**PROBLEM TO WORK ON**
Skip the pictures and retype exactly the lines from the one holding "Image resolution: width=644" through the end of the entries.

————————

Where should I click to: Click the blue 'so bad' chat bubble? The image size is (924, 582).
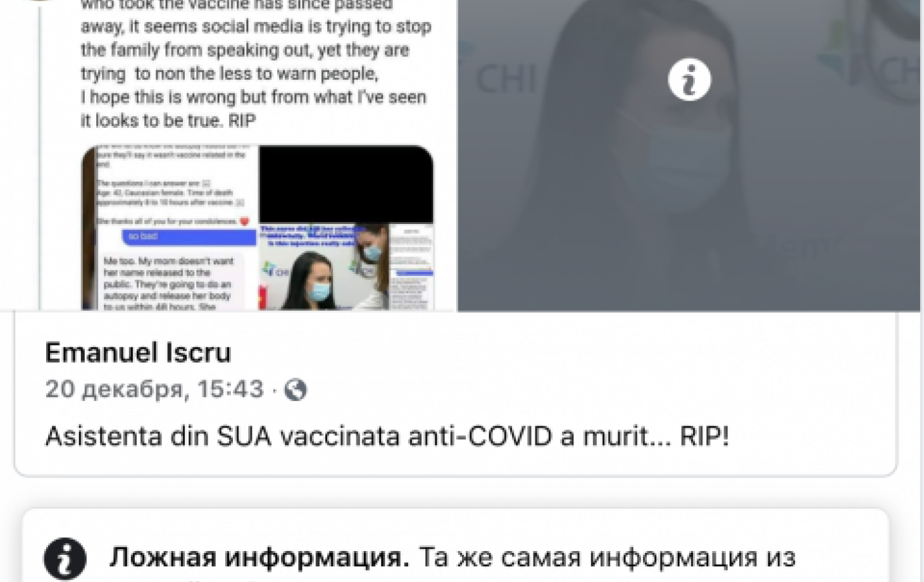[x=189, y=237]
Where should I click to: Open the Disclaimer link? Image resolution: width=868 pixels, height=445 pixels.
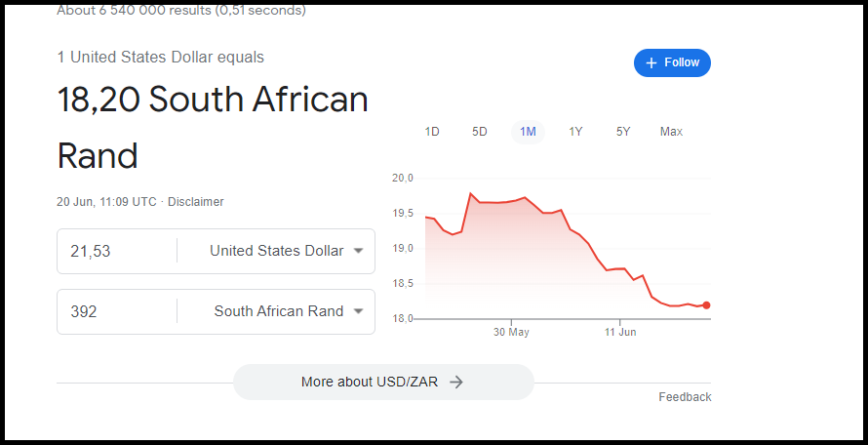[x=195, y=202]

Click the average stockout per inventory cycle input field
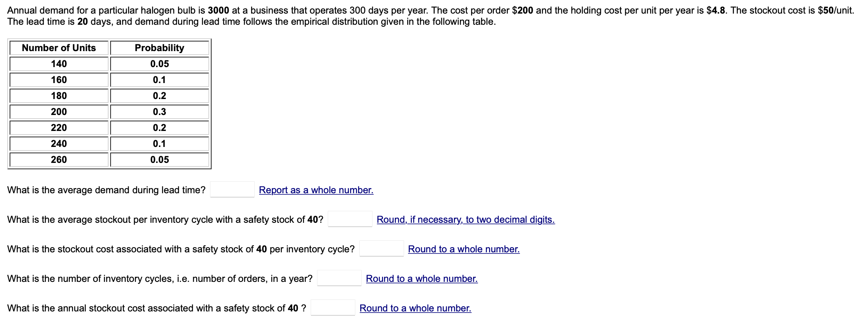click(x=349, y=219)
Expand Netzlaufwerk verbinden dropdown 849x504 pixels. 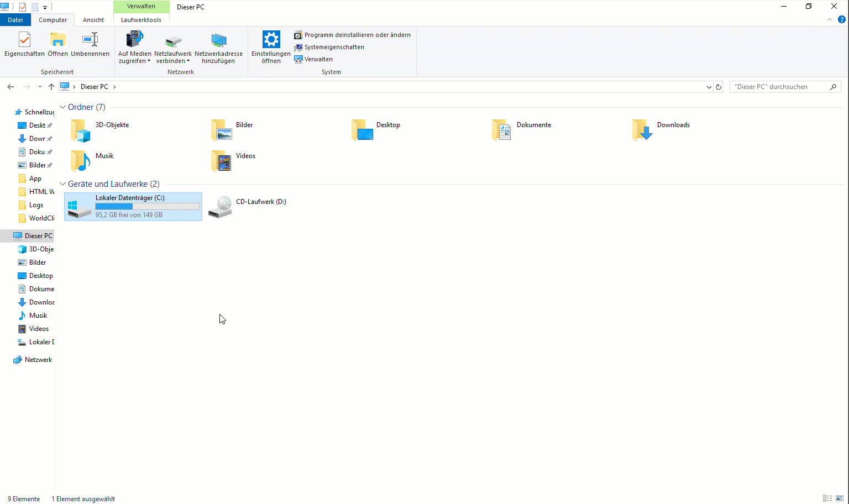[173, 61]
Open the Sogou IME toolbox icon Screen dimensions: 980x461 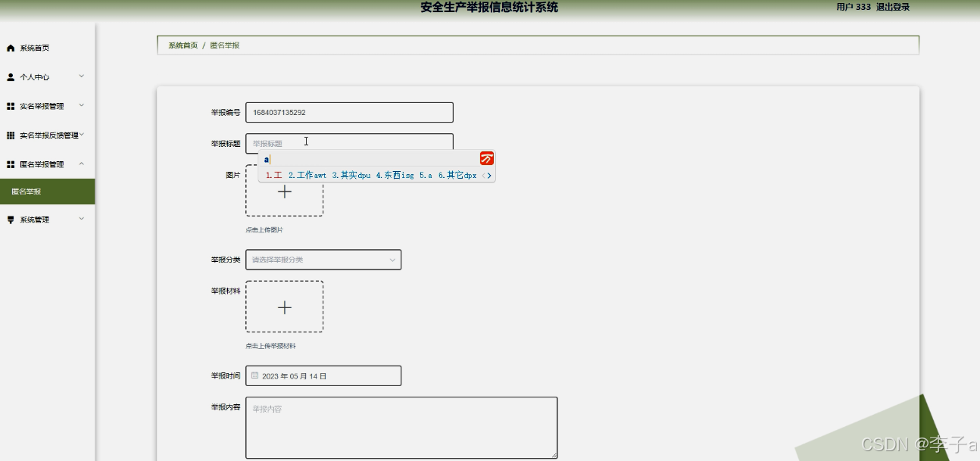coord(487,159)
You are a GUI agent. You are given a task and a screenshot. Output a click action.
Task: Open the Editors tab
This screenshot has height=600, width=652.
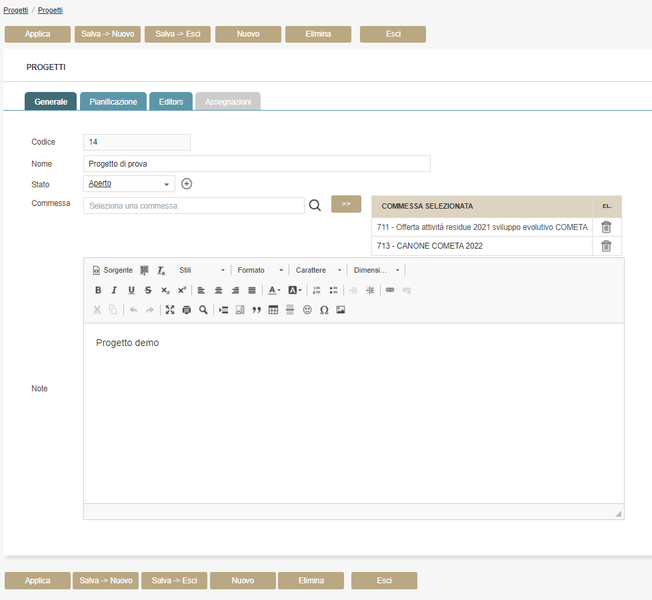tap(171, 102)
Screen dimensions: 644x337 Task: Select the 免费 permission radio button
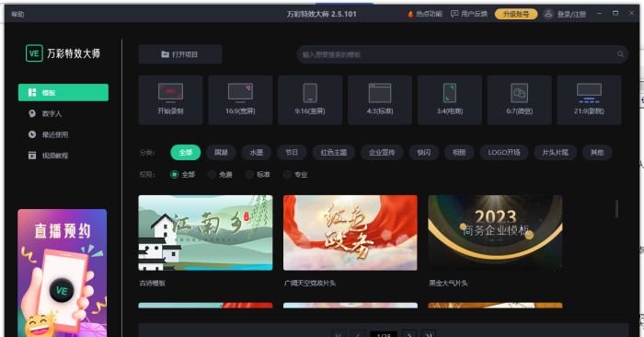(x=212, y=175)
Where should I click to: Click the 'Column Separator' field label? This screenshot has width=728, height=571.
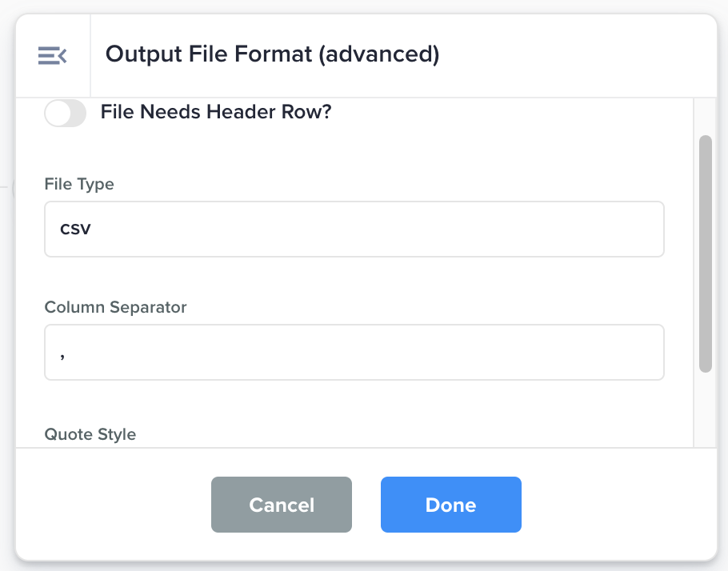point(115,307)
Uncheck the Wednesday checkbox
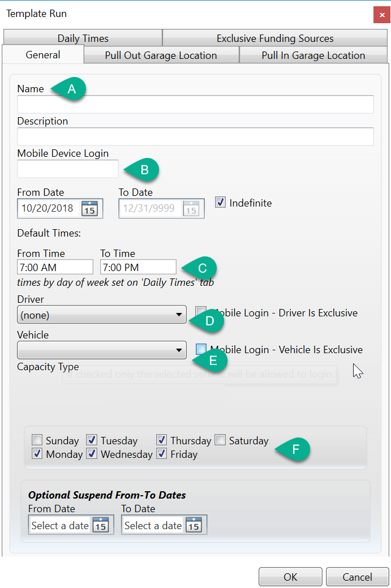This screenshot has height=588, width=391. click(x=92, y=454)
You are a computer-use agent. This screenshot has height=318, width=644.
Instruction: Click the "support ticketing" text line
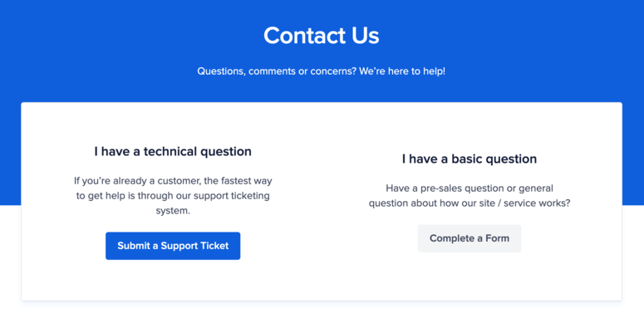(173, 196)
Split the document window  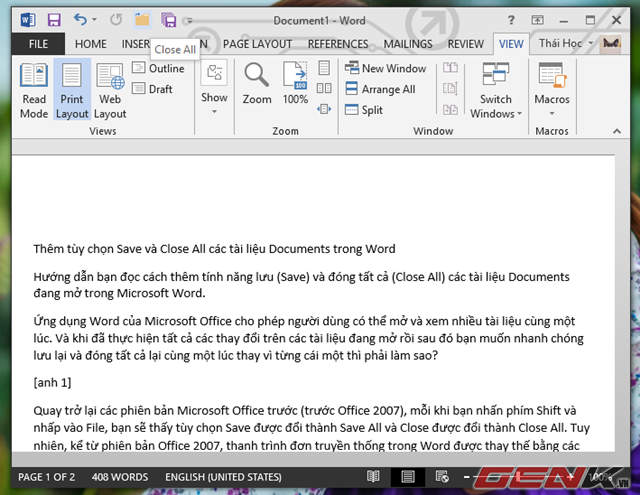click(x=364, y=110)
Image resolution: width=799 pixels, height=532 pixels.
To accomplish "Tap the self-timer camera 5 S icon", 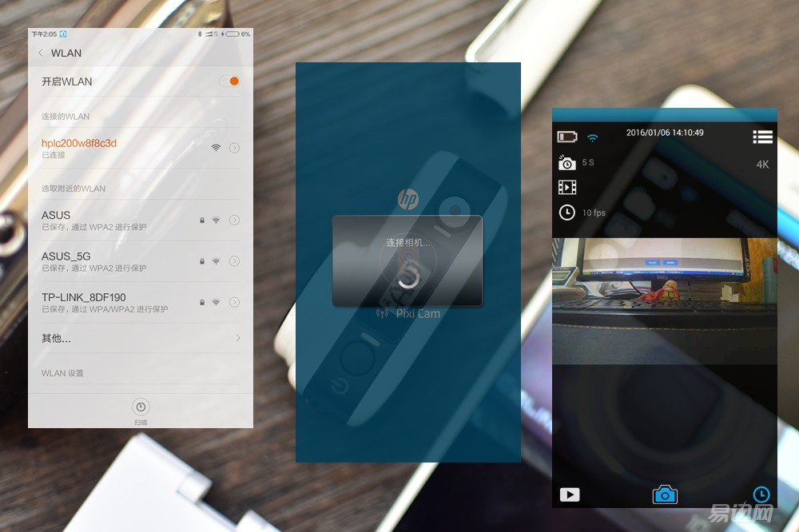I will pos(567,162).
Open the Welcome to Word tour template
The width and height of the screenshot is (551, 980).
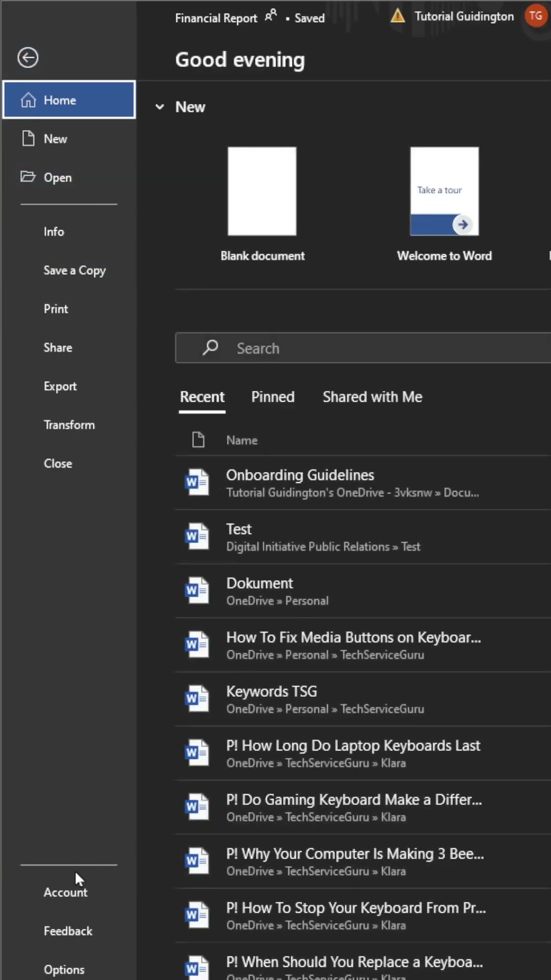point(444,191)
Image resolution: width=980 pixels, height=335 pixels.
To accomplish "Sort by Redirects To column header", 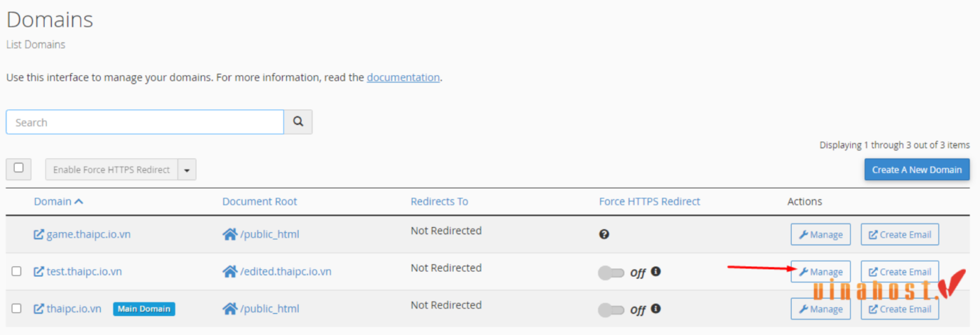I will click(439, 201).
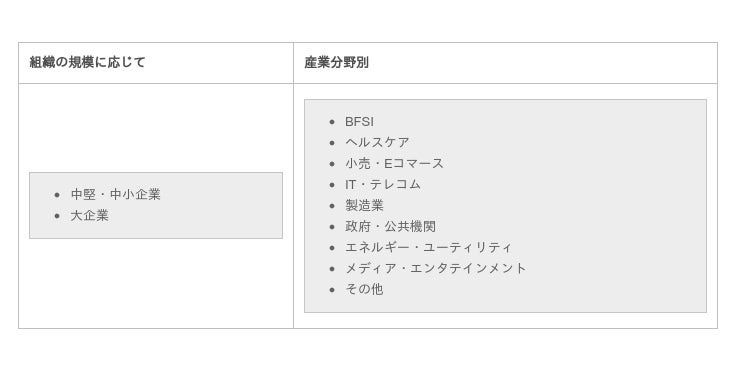Viewport: 740px width, 369px height.
Task: Click the BFSI list entry
Action: click(x=359, y=122)
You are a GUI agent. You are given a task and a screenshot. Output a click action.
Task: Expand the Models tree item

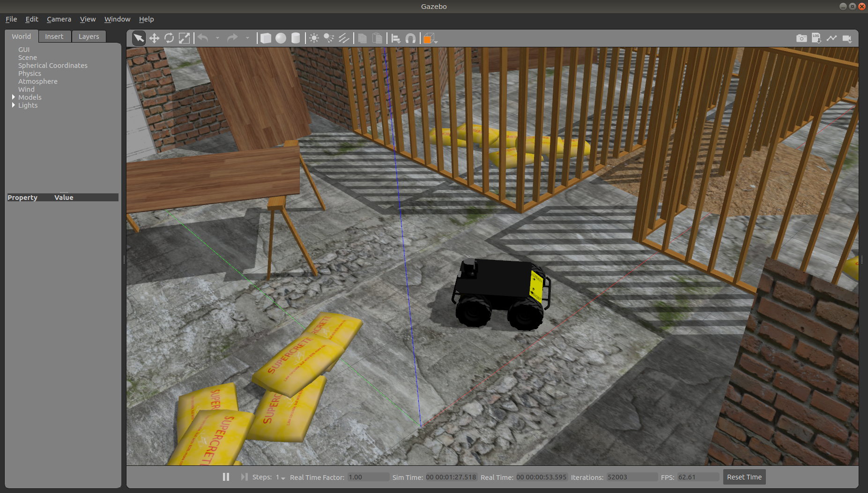(14, 97)
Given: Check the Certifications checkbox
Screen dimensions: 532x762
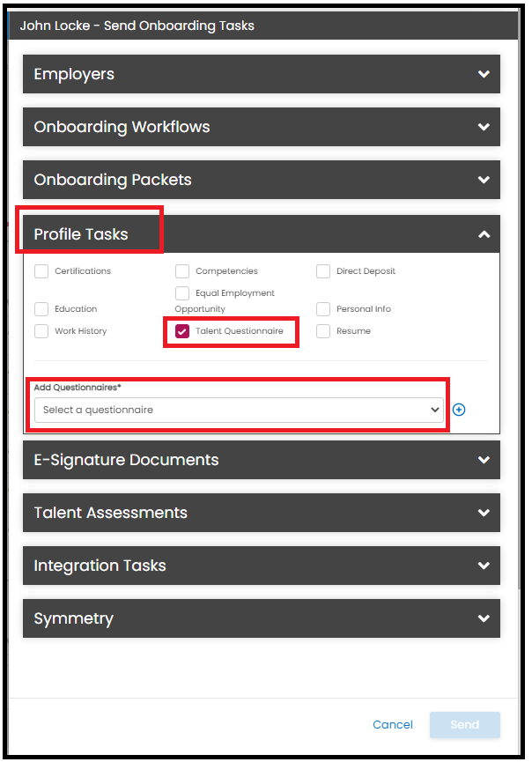Looking at the screenshot, I should tap(41, 271).
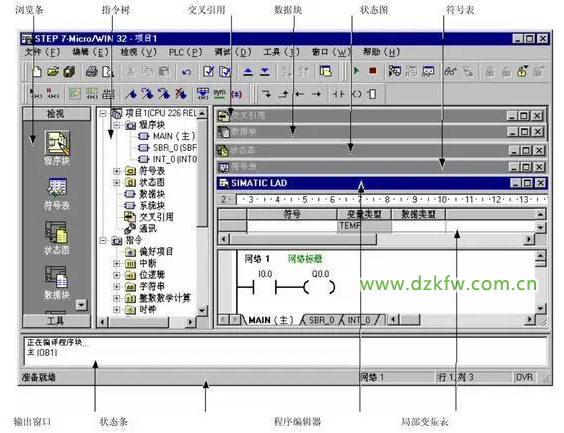
Task: Expand the 符号表 tree node
Action: click(x=117, y=171)
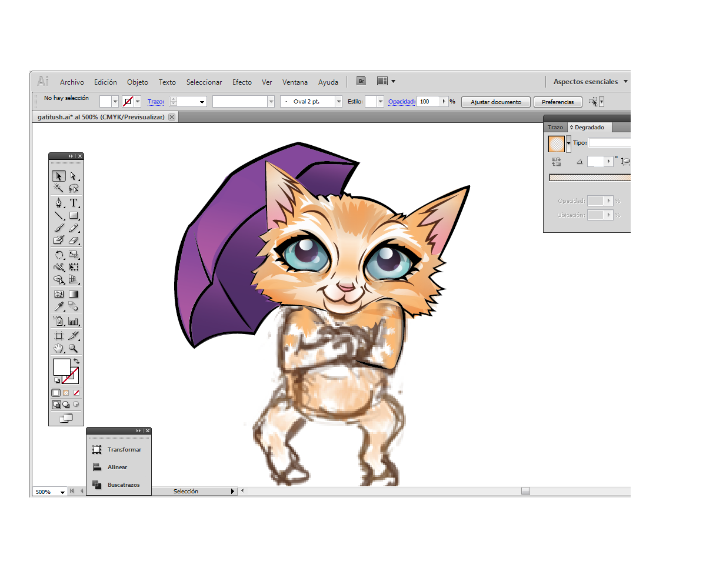
Task: Open Adobe Bridge with the Br icon
Action: [x=361, y=81]
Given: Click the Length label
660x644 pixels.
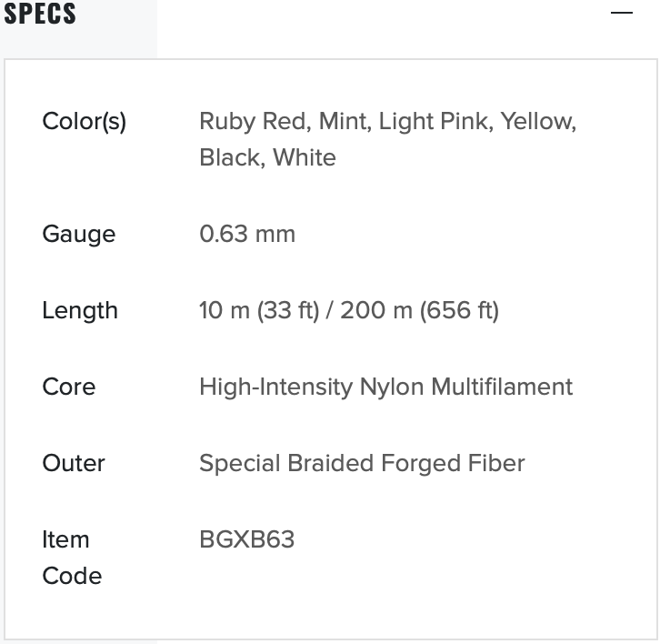Looking at the screenshot, I should tap(80, 310).
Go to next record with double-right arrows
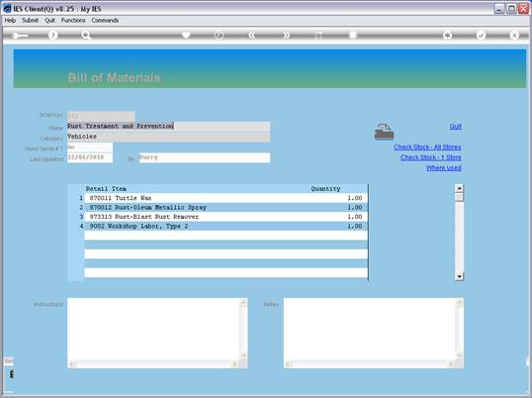Image resolution: width=532 pixels, height=398 pixels. coord(287,35)
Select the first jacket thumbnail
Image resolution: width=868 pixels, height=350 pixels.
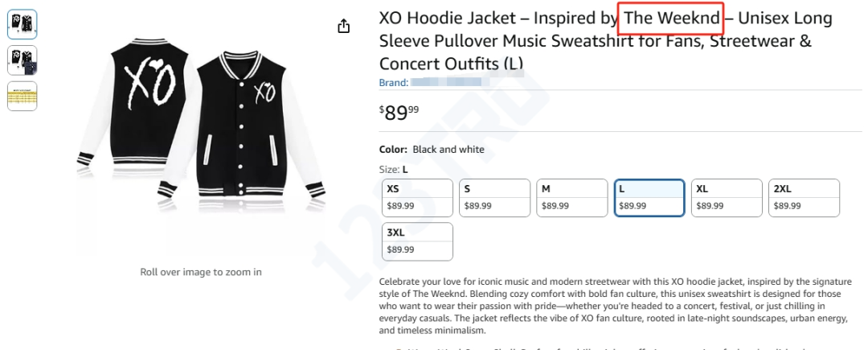(23, 24)
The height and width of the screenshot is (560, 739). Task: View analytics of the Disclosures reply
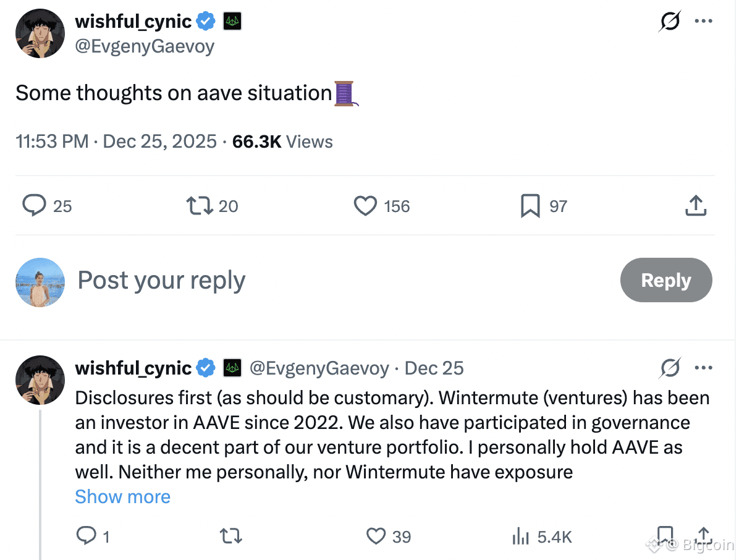522,537
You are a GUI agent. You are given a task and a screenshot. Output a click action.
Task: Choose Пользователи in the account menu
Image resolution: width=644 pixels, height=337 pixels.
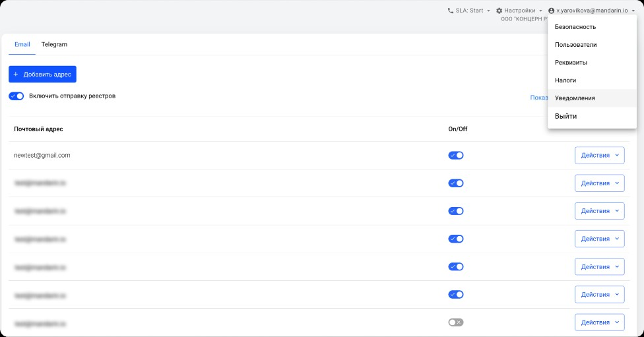pos(575,45)
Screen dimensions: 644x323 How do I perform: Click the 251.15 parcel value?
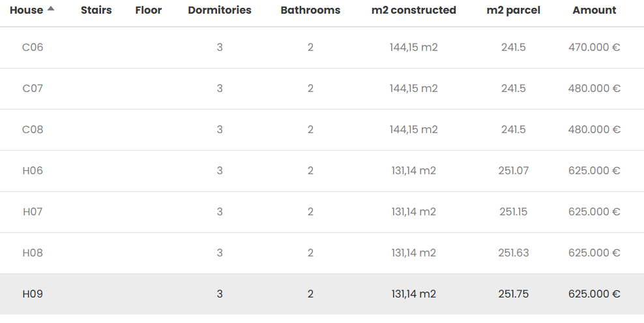(x=514, y=212)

————————

**SOLVED PROBLEM**
Image resolution: width=644 pixels, height=337 pixels.
pos(575,45)
Screen dimensions: 644x323 How do I perform: Click the 251.15 parcel value?
(x=514, y=212)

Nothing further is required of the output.